# ENTRIES PROVIDED
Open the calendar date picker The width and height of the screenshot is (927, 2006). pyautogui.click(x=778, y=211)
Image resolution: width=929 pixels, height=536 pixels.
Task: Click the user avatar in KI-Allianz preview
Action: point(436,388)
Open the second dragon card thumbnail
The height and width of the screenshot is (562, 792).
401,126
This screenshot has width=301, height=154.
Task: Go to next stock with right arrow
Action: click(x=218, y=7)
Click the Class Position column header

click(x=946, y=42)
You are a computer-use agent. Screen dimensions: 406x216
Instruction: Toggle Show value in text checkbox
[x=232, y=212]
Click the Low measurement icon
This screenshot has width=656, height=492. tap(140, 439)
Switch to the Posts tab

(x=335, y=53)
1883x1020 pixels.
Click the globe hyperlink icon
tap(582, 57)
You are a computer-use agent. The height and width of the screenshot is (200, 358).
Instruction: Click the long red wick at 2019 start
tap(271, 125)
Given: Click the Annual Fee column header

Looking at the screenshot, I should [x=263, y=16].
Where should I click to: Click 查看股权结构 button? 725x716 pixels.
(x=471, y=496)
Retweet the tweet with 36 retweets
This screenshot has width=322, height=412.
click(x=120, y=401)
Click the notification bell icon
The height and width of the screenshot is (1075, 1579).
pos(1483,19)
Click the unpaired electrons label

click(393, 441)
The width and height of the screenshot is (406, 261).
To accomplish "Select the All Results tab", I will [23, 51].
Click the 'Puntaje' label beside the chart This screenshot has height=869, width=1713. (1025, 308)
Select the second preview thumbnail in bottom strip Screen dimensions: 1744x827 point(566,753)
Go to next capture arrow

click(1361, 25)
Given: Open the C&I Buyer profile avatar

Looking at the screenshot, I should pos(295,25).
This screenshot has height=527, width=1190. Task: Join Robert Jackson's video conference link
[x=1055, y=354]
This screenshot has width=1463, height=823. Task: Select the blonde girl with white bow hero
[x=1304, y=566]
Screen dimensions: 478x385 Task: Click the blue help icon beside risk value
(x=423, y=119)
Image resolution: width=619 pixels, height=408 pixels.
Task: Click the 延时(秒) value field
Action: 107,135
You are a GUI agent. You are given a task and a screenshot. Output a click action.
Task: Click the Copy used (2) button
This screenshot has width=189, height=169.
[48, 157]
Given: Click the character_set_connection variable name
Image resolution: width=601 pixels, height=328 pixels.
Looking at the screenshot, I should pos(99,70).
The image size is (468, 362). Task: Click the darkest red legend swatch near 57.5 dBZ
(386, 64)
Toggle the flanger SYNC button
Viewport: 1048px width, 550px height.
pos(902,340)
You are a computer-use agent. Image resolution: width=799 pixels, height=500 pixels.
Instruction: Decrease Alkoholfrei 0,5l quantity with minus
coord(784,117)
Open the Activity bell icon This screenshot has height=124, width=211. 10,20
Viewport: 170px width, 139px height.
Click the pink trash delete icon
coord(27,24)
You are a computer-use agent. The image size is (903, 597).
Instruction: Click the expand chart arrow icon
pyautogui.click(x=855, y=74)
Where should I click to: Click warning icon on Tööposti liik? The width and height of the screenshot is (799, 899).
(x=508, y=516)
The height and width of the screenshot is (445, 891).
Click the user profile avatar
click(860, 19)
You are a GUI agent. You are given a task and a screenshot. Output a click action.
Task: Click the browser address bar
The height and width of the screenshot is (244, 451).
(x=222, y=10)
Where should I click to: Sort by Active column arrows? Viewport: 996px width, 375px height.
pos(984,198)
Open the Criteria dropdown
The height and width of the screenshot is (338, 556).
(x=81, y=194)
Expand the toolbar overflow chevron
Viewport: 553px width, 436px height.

# TASK OBJECTIVE
Write out the lines of the records exactly, starting at the one holding "Expand the toolbar overflow chevron" and ending with the last line, and include no others.

# PROBLEM SOLUTION
Expand the toolbar overflow chevron
Viewport: 553px width, 436px height.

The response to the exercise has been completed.